In the United States, over 25 million adults have . As this number continues to increase every year, it’s important to know myths from facts about diabetes. Here are five diabetes myths debunked.
Myth #1: Diabetes doesn’t run in my family so I won’t be getting it.
Fact: There are several risk factors for type 2 diabetes. You might not have family history of diabetes, but being overweight, having an unhealthy diet, not exercising, your age, a high blood pressure and your ethnicity could put you at risk for diabetes.
Myth #2: Eating too much sugar causes diabetes.

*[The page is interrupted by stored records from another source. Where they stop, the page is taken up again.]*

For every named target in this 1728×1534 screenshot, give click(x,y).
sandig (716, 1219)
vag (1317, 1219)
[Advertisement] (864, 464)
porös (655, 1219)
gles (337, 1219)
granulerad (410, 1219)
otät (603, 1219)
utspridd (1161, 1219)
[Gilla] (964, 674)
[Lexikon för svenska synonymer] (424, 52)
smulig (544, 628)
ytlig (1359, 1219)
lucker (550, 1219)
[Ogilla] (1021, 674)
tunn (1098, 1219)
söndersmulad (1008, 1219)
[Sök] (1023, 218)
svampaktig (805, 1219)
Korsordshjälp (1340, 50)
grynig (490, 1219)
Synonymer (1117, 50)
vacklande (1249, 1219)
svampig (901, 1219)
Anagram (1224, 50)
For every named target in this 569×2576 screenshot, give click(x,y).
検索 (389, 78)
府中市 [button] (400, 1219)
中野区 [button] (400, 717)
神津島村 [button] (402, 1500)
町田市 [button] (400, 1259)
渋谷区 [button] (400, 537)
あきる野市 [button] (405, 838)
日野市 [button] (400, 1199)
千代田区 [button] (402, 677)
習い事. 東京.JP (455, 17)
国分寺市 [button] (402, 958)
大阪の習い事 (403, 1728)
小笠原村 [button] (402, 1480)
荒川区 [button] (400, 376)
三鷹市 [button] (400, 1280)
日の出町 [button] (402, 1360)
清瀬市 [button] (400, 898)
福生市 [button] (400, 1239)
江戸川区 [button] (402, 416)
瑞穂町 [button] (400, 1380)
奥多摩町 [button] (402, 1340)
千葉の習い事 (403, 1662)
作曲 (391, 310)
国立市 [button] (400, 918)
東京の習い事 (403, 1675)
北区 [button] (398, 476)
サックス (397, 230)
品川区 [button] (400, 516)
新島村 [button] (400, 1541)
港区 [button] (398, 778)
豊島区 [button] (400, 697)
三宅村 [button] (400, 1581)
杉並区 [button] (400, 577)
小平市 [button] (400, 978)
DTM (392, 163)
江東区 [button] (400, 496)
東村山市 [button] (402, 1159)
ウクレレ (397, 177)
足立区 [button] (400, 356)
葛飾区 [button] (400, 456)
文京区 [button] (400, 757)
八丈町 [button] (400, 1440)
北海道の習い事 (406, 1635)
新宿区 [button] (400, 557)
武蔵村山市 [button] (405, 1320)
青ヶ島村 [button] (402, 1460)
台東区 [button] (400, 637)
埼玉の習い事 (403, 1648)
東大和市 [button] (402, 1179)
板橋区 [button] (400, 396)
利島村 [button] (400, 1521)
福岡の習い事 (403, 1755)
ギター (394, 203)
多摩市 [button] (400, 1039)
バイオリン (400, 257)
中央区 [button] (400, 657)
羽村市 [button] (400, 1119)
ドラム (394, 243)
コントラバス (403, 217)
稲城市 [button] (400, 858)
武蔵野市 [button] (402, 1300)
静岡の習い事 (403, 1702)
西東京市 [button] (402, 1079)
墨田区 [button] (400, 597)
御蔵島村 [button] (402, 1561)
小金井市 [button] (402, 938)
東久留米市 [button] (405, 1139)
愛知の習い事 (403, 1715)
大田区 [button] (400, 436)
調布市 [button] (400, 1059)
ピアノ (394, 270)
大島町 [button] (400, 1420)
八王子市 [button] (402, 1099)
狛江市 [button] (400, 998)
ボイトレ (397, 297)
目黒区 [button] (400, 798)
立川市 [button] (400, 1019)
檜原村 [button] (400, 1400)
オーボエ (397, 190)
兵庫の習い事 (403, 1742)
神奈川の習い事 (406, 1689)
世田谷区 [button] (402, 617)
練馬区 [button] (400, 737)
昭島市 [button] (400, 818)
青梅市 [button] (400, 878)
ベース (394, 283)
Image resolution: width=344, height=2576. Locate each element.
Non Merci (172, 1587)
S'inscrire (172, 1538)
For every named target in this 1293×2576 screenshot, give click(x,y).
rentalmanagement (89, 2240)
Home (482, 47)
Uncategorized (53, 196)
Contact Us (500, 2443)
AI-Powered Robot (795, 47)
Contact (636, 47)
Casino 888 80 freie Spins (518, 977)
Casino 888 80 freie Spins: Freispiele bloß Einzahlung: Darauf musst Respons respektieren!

Fact: Type 2 diabetes is linked to genetics, ethnicity, age, obesity and inactivity. If you’re eating a diet high in calories from any source, you’ll gain weight, which puts you at risk for developing type 2 diabetes and other health conditions. There are other types of diabetes also not caused by eating too much sugar such as gestational diabetes (diabetes during pregnancy) and type 1 diabetes, which is an autoimmune disease.
Myth #3: I can’t eat sweets or starchy foods if I have diabetes.
Fact: A healthy diet consisting of fruits, vegetables, plenty of whole grains and a limited amount of fat and refined sugar is good for everyone, including those with diabetes. Moderation is important for everyone as well as people with diabetes.
Myth #4: I need to lose a lot of weight for my diabetes to improve.
Fact: Losing 10-15 pounds can improve your blood glucose, blood pressure and cholesterol. Staying active can help you get there. However, while you may be able to live a happy and healthy live with diabetes, there is no cure for diabetes.
Myth #5: If I develop gestational diabetes during my pregnancy, I shouldn’t worry because it’ll go away after giving birth.
Fact: Gestational diabetes does go away on its own after the baby is born. However, both you and your baby will be at risk of developing type 2 diabetes later. Also, you’ll be at a higher risk of getting gestational diabetes again in future pregnancies.